**RECORDS FOR THIS TASK**
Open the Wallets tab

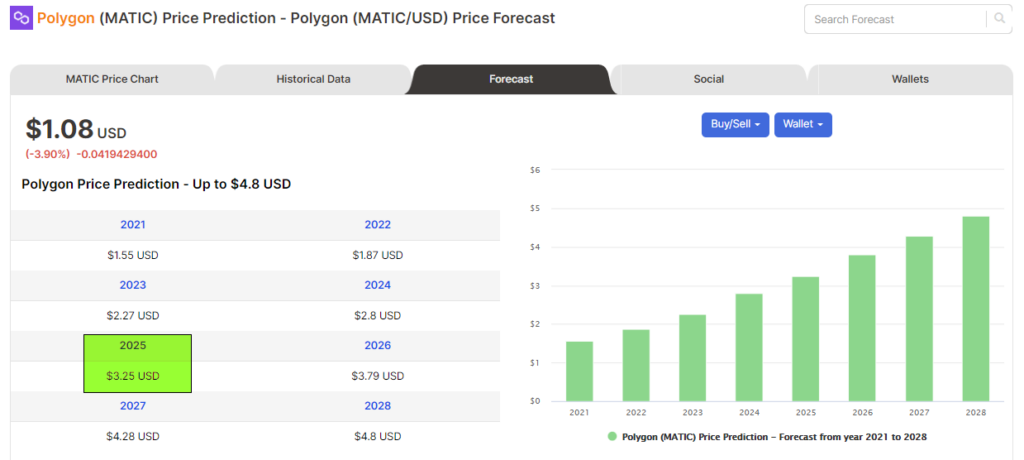(x=910, y=79)
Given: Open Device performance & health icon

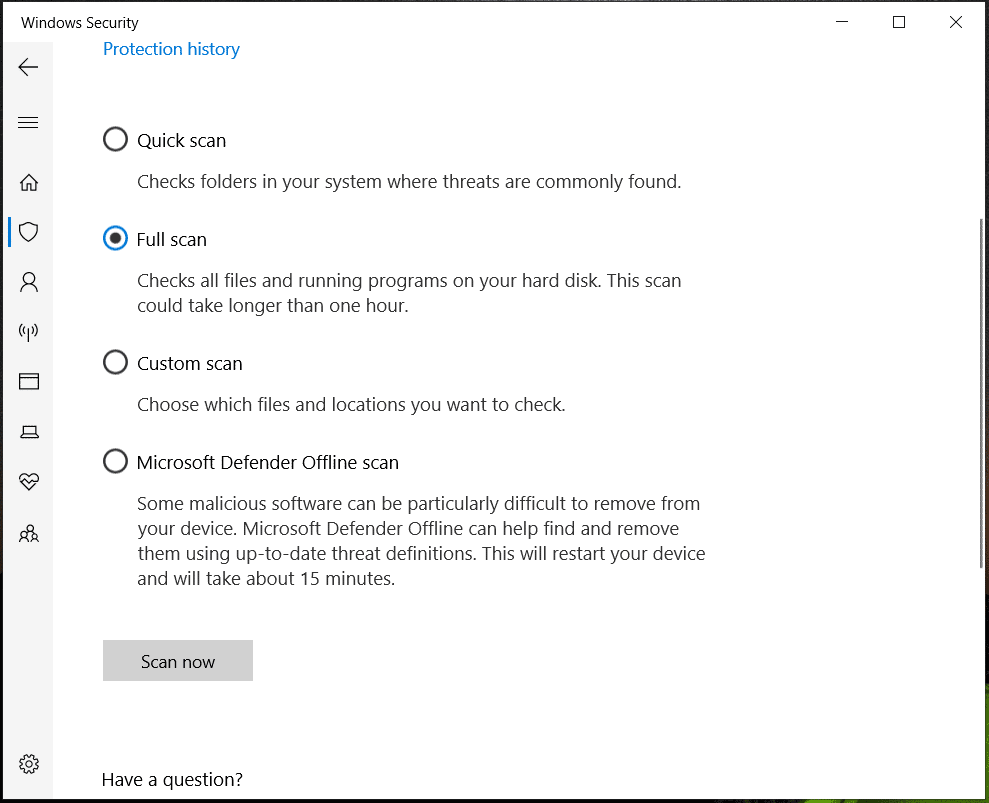Looking at the screenshot, I should [28, 481].
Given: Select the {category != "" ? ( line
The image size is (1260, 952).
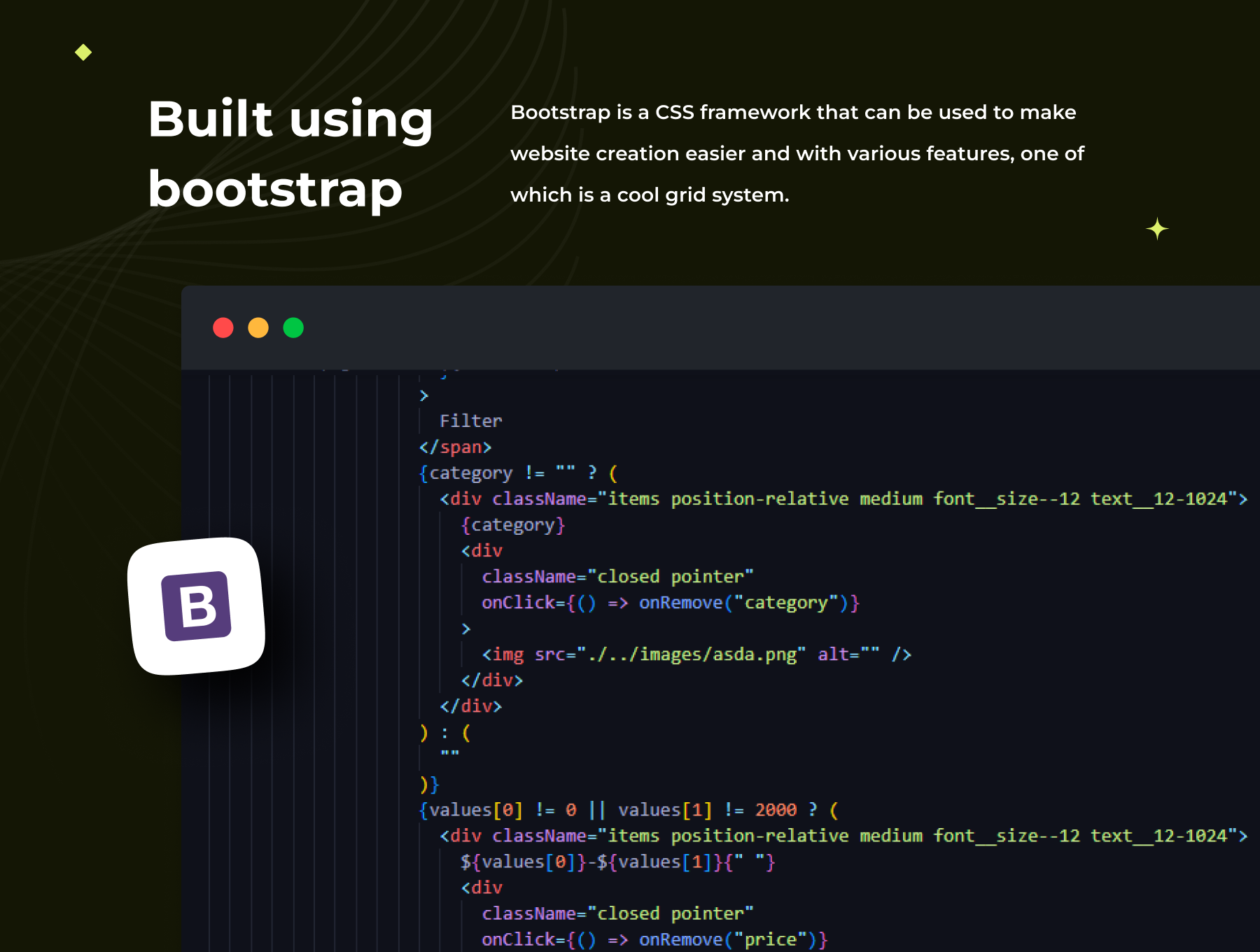Looking at the screenshot, I should tap(518, 473).
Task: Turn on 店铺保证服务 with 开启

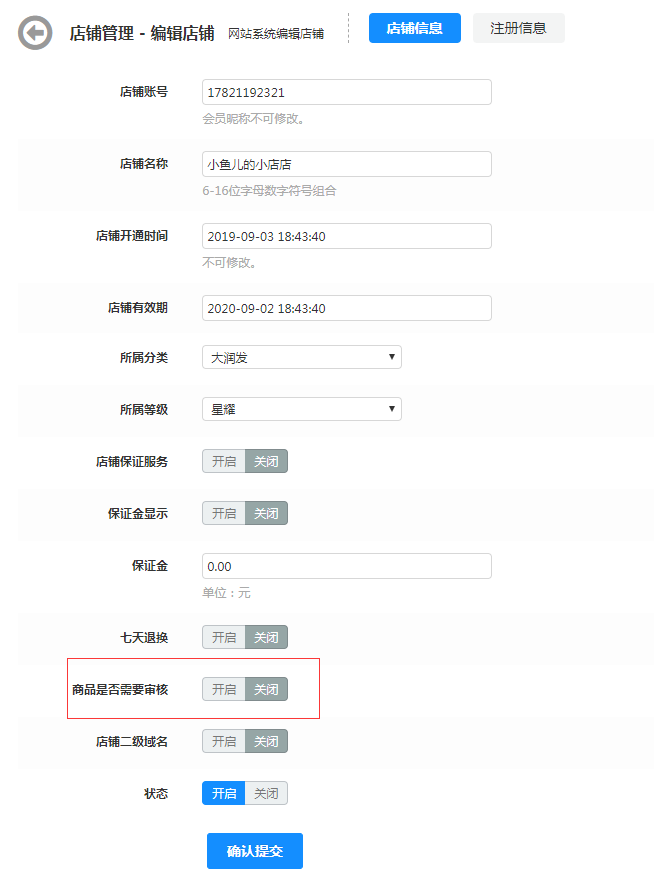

**TASK DETAILS**
Your answer must consist solely of the lines from the one containing "The image size is (1260, 952)." through the last line of the records above, copied exactly, with every picture left out.

**TASK OUTPUT**
The image size is (1260, 952).
Looking at the screenshot, I should tap(518, 473).
Task: Turn on 店铺保证服务 with 开启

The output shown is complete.